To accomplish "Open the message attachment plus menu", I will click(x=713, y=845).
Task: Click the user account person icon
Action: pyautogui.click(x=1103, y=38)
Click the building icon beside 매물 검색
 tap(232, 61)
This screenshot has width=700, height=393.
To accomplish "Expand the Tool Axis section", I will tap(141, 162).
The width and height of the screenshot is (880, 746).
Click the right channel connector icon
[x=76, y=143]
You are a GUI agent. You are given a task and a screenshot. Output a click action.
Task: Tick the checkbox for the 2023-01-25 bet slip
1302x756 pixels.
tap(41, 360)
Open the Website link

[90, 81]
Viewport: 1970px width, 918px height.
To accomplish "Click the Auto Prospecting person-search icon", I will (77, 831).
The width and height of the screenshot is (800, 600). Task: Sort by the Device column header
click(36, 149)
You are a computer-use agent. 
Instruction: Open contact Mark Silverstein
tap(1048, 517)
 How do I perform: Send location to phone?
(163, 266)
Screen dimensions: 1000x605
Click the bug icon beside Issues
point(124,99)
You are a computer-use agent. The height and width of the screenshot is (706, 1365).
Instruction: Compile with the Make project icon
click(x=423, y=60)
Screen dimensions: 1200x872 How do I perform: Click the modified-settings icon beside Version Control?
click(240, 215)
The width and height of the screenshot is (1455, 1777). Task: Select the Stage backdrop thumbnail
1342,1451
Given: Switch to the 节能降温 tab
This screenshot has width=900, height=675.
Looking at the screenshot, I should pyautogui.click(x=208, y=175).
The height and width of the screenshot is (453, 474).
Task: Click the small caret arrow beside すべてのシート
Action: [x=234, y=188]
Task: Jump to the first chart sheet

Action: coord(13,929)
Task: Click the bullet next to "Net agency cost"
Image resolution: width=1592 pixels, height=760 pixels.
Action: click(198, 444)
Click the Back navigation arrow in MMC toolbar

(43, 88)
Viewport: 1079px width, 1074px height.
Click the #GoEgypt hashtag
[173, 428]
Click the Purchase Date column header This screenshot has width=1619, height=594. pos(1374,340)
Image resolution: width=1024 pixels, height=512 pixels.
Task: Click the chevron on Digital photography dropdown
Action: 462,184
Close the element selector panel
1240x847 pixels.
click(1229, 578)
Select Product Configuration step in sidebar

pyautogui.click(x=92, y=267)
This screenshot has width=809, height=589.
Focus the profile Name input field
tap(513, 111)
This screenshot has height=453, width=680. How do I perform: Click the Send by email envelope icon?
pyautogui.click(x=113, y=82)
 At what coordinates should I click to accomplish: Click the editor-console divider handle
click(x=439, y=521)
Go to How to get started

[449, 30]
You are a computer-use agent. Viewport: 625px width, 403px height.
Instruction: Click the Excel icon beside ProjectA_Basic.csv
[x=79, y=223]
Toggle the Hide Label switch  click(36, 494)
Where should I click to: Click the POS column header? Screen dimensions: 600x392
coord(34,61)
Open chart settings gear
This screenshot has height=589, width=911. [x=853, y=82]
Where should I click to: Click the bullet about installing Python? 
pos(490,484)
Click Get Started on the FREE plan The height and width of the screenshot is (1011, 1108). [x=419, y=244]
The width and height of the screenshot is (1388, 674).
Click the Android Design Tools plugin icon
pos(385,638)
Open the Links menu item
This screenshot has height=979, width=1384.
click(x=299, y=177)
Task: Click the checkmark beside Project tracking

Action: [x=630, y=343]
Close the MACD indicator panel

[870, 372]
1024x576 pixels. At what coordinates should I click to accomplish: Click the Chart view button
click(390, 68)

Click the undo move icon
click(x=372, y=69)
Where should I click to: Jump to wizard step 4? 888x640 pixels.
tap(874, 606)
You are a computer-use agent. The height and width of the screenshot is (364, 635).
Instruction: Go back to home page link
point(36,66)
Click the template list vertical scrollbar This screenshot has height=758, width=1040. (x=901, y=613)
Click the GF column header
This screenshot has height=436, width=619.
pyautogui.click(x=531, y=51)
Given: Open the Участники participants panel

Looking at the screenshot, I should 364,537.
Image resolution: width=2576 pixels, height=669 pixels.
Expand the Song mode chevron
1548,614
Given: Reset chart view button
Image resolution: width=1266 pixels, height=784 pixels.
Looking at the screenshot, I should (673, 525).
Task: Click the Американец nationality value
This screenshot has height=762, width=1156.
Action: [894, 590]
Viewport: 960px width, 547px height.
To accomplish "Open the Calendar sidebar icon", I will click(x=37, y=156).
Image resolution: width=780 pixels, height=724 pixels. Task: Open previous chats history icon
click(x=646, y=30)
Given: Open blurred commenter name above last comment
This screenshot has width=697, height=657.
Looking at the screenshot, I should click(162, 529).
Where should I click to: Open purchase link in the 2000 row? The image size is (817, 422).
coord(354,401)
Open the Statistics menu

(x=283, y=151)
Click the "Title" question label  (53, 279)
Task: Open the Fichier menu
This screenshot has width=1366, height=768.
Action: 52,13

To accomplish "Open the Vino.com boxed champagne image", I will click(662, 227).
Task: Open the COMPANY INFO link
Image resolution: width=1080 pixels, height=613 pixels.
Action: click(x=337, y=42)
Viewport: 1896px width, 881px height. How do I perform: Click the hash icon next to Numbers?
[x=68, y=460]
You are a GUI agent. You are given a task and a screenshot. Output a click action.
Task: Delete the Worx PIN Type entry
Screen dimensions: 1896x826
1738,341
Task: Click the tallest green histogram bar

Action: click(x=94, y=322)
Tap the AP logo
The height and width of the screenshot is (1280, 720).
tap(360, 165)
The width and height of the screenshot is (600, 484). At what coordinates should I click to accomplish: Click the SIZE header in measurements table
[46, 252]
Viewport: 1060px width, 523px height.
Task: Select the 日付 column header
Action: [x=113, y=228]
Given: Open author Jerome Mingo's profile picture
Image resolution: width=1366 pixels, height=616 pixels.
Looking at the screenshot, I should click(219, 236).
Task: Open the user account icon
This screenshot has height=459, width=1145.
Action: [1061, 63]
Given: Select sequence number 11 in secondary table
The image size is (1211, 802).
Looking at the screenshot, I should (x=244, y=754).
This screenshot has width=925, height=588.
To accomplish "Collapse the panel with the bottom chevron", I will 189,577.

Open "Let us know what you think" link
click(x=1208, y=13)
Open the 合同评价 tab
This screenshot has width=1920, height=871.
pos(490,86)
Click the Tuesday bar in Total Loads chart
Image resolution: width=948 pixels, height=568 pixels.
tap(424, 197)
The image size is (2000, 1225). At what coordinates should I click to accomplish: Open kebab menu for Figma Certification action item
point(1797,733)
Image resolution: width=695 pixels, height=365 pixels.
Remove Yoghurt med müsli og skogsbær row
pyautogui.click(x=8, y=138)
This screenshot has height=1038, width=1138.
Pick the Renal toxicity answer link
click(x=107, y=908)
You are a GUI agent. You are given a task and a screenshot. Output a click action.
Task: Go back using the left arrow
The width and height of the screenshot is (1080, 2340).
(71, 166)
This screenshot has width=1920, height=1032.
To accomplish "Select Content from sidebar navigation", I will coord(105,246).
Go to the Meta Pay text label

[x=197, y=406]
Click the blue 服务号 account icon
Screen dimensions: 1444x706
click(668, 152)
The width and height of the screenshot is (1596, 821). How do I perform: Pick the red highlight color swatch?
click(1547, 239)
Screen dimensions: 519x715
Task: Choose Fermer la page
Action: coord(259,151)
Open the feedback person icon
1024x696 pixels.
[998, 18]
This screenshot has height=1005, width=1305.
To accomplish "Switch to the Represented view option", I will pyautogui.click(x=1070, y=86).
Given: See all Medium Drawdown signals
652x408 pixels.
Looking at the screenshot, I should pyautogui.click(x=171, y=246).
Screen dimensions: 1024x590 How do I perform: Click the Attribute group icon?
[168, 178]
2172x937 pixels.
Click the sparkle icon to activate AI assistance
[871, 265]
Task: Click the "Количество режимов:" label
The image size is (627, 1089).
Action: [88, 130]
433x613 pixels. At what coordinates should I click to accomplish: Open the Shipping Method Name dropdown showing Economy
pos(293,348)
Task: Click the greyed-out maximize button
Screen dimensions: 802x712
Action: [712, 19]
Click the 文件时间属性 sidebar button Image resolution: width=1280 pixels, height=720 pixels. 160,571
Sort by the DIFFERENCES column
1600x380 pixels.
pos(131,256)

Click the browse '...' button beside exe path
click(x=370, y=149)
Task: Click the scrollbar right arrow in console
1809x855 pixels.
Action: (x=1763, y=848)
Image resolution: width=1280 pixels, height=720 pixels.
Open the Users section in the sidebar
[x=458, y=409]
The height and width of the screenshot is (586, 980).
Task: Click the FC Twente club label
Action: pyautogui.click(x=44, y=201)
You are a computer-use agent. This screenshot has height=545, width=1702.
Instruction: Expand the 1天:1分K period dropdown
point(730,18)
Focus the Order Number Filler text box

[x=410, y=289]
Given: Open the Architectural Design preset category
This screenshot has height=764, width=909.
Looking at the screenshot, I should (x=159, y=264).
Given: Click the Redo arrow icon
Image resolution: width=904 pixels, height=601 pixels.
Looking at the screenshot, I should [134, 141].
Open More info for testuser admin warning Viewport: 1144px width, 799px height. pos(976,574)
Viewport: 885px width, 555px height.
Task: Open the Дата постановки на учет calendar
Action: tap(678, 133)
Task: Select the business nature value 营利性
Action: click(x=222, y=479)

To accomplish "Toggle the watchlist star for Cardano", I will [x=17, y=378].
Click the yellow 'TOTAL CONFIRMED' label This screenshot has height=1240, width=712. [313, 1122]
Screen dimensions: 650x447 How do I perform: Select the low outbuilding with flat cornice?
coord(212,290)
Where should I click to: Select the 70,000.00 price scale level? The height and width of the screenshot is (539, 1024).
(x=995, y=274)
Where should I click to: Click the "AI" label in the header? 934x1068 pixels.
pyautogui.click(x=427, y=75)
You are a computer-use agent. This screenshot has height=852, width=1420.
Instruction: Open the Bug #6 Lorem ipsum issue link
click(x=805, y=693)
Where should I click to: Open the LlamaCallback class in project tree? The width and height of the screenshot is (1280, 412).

▶ **WHAT YOU WILL DO**:
Every line above from the line with "Click the right channel connector icon" to the line with "Given: Switch to the 节能降温 tab" is wanted, ends included; write them out exactly and add no other line.

▶ **SOLUTION FOR THIS PROBLEM**:
Click the right channel connector icon
[x=76, y=143]
You are a GUI agent. You are given a task and a screenshot. Output a click action.
Task: Tick the checkbox for the 2023-01-25 bet slip
1302x756 pixels.
tap(41, 360)
Open the Website link

[90, 81]
Viewport: 1970px width, 918px height.
To accomplish "Click the Auto Prospecting person-search icon", I will (77, 831).
The width and height of the screenshot is (800, 600). Task: Sort by the Device column header
click(36, 149)
You are a computer-use agent. 
Instruction: Open contact Mark Silverstein
tap(1048, 517)
 How do I perform: Send location to phone?
(163, 266)
Screen dimensions: 1000x605
Click the bug icon beside Issues
point(124,99)
You are a computer-use agent. The height and width of the screenshot is (706, 1365).
Instruction: Compile with the Make project icon
click(x=423, y=60)
Screen dimensions: 1200x872 How do I perform: Click the modified-settings icon beside Version Control?
click(240, 215)
The width and height of the screenshot is (1455, 1777). Task: Select the Stage backdrop thumbnail
1342,1451
Given: Switch to the 节能降温 tab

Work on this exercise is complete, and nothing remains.